As City lenders gear up to report their 2025 financials, shareholders will be looking past balance sheets for progress on digital ambitions.

“This may be the year the market makes up its mind that banks are likely to be significant beneficiaries of AI, particularly as relates to forward efficiency,” analysts at UBS said.

They added that banks would be “pressed hard this year” to share a “coherent financial story for AI implementation: what is being spent now and what it means for the future shape of expenses overall and headcount in particular.”

Barclays will kick off earnings season on 10 February before being followed by Natwest, Lloyds and HSBC.

The FTSE 100 titan has used new tech to dismantle and re-invigorate its core base, including a major modernisation of its legacy code.

Barclays has transformed batches of its decades-old code into modern, cloud-based platforms helping make its previously rigid infrastructure more agile.

This shift has become a common move for financial services giants looking to shed their legacy skin.

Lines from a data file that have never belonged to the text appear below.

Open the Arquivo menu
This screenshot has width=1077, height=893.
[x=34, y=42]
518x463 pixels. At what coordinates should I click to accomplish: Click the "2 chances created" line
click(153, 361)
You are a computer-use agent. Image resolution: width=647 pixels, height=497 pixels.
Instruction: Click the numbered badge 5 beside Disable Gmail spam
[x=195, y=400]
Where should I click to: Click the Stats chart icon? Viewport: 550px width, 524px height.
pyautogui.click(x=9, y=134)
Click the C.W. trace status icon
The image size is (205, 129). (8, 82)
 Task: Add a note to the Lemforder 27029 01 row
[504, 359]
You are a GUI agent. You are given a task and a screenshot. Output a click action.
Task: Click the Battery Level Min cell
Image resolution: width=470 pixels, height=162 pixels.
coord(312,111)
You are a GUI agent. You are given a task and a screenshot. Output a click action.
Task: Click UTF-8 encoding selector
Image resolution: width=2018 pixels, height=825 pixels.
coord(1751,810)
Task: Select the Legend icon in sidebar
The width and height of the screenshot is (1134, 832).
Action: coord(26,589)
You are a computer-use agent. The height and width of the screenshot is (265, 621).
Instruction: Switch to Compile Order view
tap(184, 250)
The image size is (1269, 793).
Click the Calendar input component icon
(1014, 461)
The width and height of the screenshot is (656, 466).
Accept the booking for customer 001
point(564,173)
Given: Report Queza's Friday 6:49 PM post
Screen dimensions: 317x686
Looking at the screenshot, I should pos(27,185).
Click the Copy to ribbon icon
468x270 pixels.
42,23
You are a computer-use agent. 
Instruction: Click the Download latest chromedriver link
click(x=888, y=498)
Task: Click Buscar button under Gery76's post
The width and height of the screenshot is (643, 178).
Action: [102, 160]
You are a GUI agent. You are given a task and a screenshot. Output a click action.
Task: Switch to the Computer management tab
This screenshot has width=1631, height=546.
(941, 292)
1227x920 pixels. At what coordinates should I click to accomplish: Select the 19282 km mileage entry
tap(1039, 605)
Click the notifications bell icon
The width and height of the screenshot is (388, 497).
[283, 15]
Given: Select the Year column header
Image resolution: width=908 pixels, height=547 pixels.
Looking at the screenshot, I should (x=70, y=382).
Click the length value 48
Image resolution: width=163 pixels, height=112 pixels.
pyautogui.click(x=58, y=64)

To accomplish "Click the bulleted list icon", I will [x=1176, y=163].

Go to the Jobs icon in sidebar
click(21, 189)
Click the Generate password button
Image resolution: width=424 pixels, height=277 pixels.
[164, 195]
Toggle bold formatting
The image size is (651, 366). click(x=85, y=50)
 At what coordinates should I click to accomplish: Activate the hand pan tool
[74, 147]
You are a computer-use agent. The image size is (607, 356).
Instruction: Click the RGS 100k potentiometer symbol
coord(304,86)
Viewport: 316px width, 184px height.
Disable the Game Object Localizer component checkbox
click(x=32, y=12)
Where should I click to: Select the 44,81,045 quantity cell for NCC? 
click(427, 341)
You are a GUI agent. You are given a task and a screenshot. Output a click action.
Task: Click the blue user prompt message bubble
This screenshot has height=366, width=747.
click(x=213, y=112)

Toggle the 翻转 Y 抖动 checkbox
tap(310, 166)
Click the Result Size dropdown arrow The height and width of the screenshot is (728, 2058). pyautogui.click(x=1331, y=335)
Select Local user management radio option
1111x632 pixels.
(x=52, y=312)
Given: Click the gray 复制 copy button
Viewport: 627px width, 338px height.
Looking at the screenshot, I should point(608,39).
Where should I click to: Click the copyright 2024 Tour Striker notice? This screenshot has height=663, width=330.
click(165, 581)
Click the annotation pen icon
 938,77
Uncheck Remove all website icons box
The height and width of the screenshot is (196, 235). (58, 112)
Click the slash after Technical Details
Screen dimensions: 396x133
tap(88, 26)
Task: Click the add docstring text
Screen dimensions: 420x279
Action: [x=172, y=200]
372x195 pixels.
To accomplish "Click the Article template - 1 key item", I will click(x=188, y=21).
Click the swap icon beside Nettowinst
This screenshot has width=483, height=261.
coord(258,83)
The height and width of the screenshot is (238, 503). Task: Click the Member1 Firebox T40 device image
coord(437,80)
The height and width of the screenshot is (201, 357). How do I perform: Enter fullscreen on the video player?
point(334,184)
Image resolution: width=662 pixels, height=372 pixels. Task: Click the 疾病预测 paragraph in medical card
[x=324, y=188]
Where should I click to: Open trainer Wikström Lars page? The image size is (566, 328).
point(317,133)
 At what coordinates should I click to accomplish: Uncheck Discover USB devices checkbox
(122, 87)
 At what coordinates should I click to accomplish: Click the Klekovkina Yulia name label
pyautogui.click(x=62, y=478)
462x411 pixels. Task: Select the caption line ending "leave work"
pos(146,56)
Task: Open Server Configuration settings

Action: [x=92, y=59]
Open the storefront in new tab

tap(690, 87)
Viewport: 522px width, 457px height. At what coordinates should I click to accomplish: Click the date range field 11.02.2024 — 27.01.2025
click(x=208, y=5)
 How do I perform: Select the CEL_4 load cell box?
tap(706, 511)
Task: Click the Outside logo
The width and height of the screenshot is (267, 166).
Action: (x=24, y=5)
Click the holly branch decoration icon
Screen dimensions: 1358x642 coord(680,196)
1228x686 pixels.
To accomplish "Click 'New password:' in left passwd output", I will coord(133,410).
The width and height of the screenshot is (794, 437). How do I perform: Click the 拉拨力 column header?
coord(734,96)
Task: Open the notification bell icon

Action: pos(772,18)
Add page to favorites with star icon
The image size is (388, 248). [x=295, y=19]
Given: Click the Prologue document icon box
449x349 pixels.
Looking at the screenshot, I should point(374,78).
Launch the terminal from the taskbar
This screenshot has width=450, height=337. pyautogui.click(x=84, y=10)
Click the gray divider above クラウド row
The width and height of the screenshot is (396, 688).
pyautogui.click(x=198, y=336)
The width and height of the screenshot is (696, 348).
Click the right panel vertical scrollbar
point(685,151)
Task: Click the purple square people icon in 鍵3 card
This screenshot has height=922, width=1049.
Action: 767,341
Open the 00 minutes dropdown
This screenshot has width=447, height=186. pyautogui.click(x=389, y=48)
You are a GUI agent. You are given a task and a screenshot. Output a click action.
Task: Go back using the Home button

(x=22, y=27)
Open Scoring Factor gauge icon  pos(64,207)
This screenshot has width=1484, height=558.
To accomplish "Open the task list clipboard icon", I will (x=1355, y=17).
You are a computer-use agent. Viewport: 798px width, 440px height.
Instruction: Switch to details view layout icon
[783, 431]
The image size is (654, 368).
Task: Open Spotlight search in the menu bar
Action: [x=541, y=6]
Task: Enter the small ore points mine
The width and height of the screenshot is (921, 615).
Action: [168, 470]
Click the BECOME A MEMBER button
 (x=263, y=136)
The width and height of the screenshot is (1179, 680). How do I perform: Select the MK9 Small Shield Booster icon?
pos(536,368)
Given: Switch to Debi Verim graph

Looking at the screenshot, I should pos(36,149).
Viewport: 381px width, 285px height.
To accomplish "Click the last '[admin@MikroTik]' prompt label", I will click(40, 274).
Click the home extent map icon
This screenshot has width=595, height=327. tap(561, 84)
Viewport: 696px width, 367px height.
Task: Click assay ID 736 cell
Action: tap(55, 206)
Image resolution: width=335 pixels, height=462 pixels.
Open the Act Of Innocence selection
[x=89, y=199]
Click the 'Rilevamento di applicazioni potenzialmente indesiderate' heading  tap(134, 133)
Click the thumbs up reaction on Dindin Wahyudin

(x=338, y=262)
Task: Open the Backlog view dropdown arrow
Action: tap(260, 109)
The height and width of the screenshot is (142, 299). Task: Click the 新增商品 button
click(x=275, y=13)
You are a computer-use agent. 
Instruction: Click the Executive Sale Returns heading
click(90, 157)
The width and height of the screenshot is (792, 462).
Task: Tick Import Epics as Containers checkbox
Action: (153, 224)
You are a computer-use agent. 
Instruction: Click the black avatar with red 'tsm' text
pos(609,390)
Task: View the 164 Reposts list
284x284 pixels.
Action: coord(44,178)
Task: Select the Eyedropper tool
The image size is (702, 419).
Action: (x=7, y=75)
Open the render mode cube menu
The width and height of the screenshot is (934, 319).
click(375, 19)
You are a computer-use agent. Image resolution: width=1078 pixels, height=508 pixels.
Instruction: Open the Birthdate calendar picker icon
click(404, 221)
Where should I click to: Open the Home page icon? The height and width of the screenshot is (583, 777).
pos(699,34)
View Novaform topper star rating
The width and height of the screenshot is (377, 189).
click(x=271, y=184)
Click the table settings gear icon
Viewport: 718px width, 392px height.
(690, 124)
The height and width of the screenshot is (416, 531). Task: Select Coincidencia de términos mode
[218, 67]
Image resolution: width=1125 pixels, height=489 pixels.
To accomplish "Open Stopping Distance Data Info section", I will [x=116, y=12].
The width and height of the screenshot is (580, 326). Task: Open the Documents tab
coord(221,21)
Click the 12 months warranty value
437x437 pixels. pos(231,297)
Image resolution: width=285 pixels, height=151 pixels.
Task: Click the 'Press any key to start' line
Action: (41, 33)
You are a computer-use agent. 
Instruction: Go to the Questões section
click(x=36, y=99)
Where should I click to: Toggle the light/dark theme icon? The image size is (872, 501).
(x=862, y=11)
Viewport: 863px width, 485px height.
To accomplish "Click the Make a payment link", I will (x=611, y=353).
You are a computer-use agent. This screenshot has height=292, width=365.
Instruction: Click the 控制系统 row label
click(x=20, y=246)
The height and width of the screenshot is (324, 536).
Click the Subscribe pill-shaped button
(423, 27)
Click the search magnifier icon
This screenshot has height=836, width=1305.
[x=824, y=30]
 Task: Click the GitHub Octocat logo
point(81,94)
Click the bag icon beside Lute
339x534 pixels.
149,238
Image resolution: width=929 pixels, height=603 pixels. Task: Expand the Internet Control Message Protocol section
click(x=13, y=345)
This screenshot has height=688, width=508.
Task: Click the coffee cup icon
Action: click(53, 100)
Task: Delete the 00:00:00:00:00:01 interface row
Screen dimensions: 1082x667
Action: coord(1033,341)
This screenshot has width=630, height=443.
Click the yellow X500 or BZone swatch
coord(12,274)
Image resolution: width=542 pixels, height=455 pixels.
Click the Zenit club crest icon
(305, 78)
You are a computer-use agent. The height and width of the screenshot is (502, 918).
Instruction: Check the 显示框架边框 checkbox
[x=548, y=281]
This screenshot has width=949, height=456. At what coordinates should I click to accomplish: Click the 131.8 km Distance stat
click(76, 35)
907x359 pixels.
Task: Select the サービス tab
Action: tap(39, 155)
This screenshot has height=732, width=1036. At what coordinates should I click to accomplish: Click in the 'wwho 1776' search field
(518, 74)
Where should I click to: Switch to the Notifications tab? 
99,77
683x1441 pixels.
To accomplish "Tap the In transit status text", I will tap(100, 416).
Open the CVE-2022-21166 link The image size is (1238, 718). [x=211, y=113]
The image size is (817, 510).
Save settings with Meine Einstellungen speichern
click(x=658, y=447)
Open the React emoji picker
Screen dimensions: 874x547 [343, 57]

Globant – a key tech partner to the top banks – revealed a case study last year where it used agentic AI to transform a 40-year-old system, translating 11,600 lines of rigid, outdated code into a foundation of 5,000 lines constituting a more agile base.

The process took just 105 hours with AI, against an estimated 560 using manual efforts, slashing the development timeline by over 80 per cent.

Banks bet on agentic AI

Other banks have taken up the agentic AI mantle, with Lloyds laying out plans to introduce the “UK’s first large-scale, multi-feature agentic AI powered financial assistant” early in 2026.

Lloyds has bet heavily on tech, going as far as putting its chief executive and top bosses through an AI bootcamp at Cambridge University.

“AI is a game-changer for financial services, and we’re investing to enhance our services with cutting-edge technology,” Lloyds’ group chief operating officer Ron van Kemenade said.

Each of Natwest, Lloyds and HSBC occupy a spot on the top 20 Evident AI index, which serves as a global benchmark for AI integration in the banking sector.

Whilst bosses remain bullish at the top, the threat of AI has continued to cause some trouble among the sector.

The push into modern tech will put some 27,000 roles at risk, representing ten per cent of the UK banking sector’s workforce, according to figures compiled by Juniper Research.

Banks also risk getting swept up in the growing fears around an AI bubble after a string of tie-ups were formed in just the last 12 months. 

Tech bank tie-ups

Barclays partnered with Microsoft AI in a partnership set to deploy AI tools to 100,000 bankers whilst Natwest sealed an agreement with OpenAI and HSBC partnered with French tech powerhouse Mistral.

As concerns grow over fears of an AI bubble – even flagged by the world’s most influential banker Jamie Dimon – banks may find themselves caught in the crosshairs.

Still, AI stocks have shrugged off fears and pushed Wall Street to fresh highs. Just last week the S&P 500 notched a record close at 6,966.28p led by a rally in Broadcom and other chipmakers.

Wall Street’s run only came tumbling down at the fate of banks after JP Morgan slipped four per cent and Goldman Sachs followed with a one per cent fall around fears of President Trump’s credit card cap.

In London, banking stocks have enjoyed a bumper year despite broader hazards with the FTSE 350 banks index outperforming the wider blue-chips offering a return of near 50 per cent. 

“At this stage investors are unsure as to whether they should invest in the AI leaders or the banks with the most to gain,” UBS analysts said. 

Despite the noise around AI equities, London-listed banks triumphed over tech darlings in 2025.

An exchange traded fund solely based on the performance of the Magnificent 7 – Alphabet, Apple, Amazon, Meta, Microsoft, Nvidia and Tesla – offers a near 20 per cent year-to-date return, far below the FTSE 350 banks.

Lloyds – which was one of the City’s best stock performers – also stormed ahead of the Mag 7’s individual performers netting an over 70 per cent gain. Only Alphabet, at around 67 per cent, surpassed Barclays, Natwest and HSBC.